Une flambée de certains cancers ?

Un certain nombre de types de cancer ont connu une évolution importante sur la période 2000-2020. L’incidence du lymphome de Hodgkin (LH) a augmenté de 1,86 % par an, en particulier pour la forme scléro-nodulaire. « Bien que les causes spécifiques du LH soient peu connues, la recherche étiologique s’oriente sur des facteurs environnementaux ou infectieux tels que les infections virales (comme le virus Epstein-Barr), les antécédents familiaux, l’immunosuppression, ou les rayonnements d’imagerie diagnostique » notent les auteurs. 

Les glioblastomes connaissent une progression annuelle de 6,11 %, probablement liée à une meilleure classification et à l’amélioration des techniques diagnostiques. Les liposarcomes, quant à eux, enregistrent une hausse de 3,68 % par an, impactée par l’introduction de la génétique moléculaire. 

Concernant les cancers colorectaux (hors appendice), on observe une augmentation de 1,43 % par an, un phénomène constaté à l’échelle internationale, avec une agressivité accrue chez les jeunes patients. Les cancers du rein progressent de 4,51 % par an. Les épidémiologistes attribuent l’augmentation de ces 2 cancers à l’obésité, sans certitude toutefois. 

L’incidence des cancers du sein augmente de 1,60 % par an chez les femmes, avec une hausse des tumeurs invasives à un stade avancé. Sur ce point, les auteurs écrivent : « Il paraît important de corréler cette augmentation d’incidence à des variations dans les comportements liés à la procréation (diminution du nombre d’enfants, âge plus tardif à la première grossesse, contraception, …) et à la moindre pratique de l’allaitement.
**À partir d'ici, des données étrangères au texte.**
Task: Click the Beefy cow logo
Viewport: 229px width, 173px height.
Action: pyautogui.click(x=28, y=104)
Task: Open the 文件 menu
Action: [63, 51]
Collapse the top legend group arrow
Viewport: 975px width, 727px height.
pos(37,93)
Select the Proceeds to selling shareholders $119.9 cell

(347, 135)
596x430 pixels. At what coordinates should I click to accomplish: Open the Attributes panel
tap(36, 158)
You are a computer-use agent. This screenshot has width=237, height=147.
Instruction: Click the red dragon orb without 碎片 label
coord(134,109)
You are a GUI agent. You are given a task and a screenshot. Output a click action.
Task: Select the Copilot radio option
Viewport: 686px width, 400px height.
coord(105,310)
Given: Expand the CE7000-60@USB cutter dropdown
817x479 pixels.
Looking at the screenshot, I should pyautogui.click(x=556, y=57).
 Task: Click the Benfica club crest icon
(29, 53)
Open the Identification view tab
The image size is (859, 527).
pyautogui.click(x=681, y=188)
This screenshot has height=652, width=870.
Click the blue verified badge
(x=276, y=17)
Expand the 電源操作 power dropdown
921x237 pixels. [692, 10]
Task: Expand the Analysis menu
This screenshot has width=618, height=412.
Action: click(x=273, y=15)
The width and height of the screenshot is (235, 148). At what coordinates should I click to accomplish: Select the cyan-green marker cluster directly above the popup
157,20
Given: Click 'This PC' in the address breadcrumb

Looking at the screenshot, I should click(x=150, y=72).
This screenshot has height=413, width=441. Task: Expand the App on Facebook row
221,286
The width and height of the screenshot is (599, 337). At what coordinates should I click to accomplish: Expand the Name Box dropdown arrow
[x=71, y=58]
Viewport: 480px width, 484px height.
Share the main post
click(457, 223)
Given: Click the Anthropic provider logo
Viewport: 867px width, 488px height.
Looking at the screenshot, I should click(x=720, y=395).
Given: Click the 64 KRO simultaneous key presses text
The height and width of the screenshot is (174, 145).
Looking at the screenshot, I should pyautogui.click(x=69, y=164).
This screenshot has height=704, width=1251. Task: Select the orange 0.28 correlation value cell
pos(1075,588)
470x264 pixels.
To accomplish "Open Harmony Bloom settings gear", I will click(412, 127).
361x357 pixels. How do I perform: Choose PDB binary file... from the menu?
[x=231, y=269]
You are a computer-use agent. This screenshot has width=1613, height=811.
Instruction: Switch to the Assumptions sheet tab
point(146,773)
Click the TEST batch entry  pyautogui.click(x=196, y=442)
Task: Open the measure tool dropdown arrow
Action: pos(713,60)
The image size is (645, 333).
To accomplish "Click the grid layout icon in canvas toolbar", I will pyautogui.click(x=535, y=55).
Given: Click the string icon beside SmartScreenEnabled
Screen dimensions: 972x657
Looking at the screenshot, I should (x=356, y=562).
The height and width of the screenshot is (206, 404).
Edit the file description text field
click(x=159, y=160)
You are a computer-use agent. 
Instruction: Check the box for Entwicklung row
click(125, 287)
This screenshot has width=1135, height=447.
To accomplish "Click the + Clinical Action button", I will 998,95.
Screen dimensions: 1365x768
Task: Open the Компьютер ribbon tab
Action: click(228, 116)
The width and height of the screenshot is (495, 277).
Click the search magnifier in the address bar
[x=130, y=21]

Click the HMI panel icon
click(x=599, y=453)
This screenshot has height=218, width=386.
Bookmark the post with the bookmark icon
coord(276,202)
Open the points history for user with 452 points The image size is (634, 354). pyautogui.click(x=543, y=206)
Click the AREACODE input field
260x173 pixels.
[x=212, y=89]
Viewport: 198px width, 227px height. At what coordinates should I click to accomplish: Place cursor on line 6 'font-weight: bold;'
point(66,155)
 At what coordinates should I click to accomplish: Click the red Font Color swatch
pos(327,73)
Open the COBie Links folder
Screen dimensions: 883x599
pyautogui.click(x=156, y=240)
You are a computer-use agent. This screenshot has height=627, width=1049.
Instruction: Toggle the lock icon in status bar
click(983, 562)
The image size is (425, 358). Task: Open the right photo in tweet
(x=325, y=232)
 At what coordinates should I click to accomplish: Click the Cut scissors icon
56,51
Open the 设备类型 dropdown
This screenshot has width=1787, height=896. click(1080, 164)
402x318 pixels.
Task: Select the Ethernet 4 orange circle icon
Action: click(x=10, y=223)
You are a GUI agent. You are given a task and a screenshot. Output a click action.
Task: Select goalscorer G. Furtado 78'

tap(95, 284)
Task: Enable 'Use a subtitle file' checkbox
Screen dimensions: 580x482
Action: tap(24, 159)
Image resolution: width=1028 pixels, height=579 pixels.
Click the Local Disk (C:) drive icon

Le rôle des habitudes de consommation d’alcool et de tabac ne peut être excluL’irradiation médicale (diagnostique ou thérapeutique, notamment en cas de cancer pendant l’enfance) est également un facteur de risque reconnu mais dont l’évolution dans le temps est difficile à préciser ».

Les mélanomes ont connu une augmentation de 4,67 % par an jusqu’en 2010, suivie d’une baisse de 3,05 % par an, ces tendances peuvent refléter l’efficacité d’interventions en faveur de comportements préventifs tels que la protection solaire. 

Enfin, les carcinomes de la thyroïde ont progressé de 3,62 % par an jusqu’en 2015 avant de chuter fortement de 9,34 % par an, conséquence probable d’un changement des pratiques diagnostiques.

L'étude conclut sur la nécessité de poursuivre les efforts de surveillance épidémiologique et de prévention ciblée sur les facteurs de risque identifiés.

Pour en savoir plus : https://www.santepubliquefrance.fr/maladies-et-traumatismes/cancers/cancer-du-colon-rectum/documents/enquetes-etudes/incidence-et-son-evolution-entre-2000-et-2020-des-cancers-chez-les-adolescents-et-jeunes-adultes-15-39-ans-dans-les-departements-francais-couvert

*Pour nos lecteurs les plus férus d’épidémiologie : l'évolution de l'incidence a été évaluée par une régression de Poisson et une détection des points de rupture via le logiciel Joinpoint.